Yes, an oil crunch due to reaching peak oil will make this worse.  If there are problems getting food a 100 miles down the road now, how are we going to get it a 2,000 miles across an ocean?  Keep in mind, it is the politicians who have the say on infrastructure.  If the infrastructure doesn't serve their desires, it doesn't happen.  Hitler had the German autobahn built, not because it would help the German people, but it served his needs.  Which were to have something to brag about, while ensuring he had a quicker way to move his army around.

dawiw wrote:
QuoteThe danger of rapid population growth is the significant decrease in natural resources. We may be fighting over food, water in a worst case scenario,.

Good point.  We are running out of helium even now.  Not a big deal, except to the balloon people, but an example of dwindling resources.

Icarus

Quote from: "LikelyToBreak"Icarus wrote in part:
QuoteI see where you're coming from but I'm horribly biased towards my own profession, which is in the biochemical sciences. If I said we were going to follow the lemmings graph I might as well quit doing research, which I can't.
NO! Don't quit doing your research!  As you have said and I agree, the only chance we have is in science.   8-[

Thanks for the support but as I said, I can't stop doing research.

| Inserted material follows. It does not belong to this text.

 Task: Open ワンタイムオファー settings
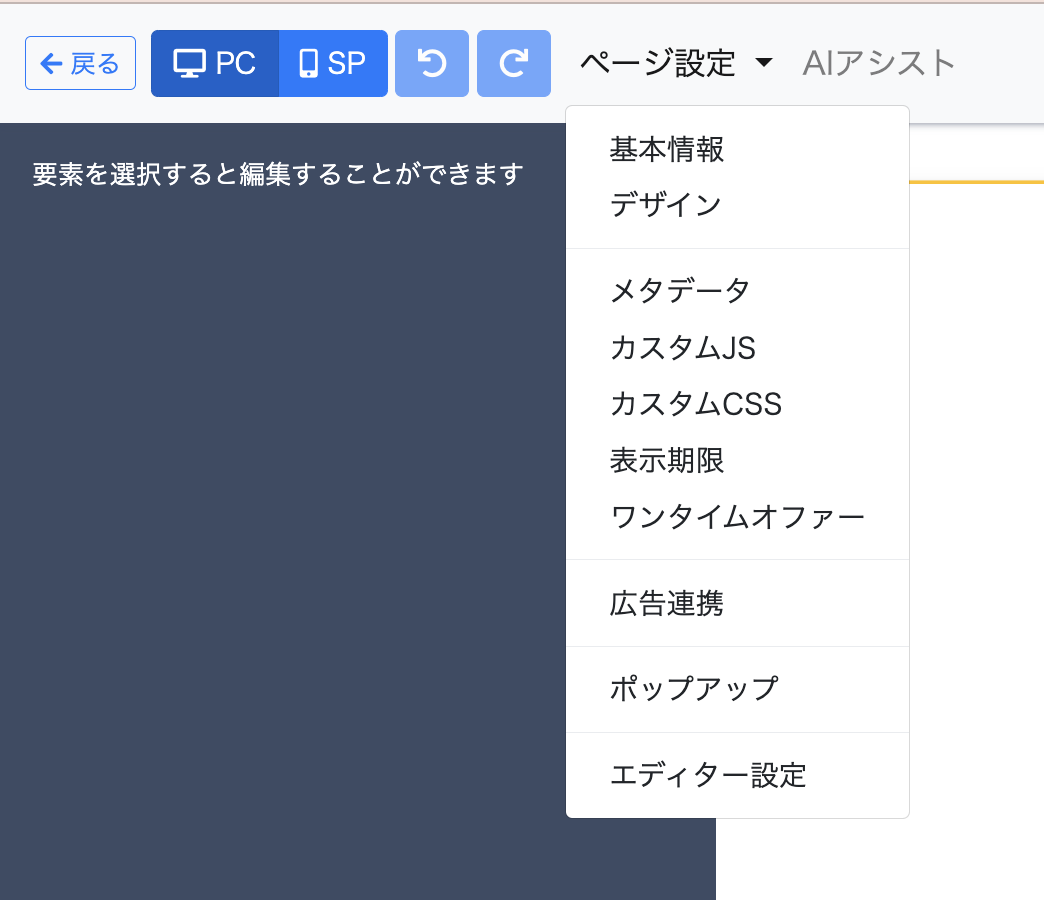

I would see it as meaningless if I took on a different mindset to the one I have now. Which is why I see your point but I have to keep believing in mine.

Colanth

Quote from: "LikelyToBreak"Another thing to keep in mind, just throwing money at a problem won't necessarily solve it.  It takes years for someone to be trained to be a scientist.  Then it takes years for the scientist to come up with results.
Most "results" haven't come from a scientist working to get that result, they've come from pure research.  And we stopped funding pure research quite a while ago, because it doesn't bring results that the stockholders (or bean counters) can see.  (Coming up with a new doo-dah for cellphones isn't science, it's technology.)  Almost any time someone wants to do pure research these days, he's shot down.  There's no money, and how is it going to benefit the company?
Afflicting the comfortable for 70 years.
Science builds skyscrapers, faith flies planes into them.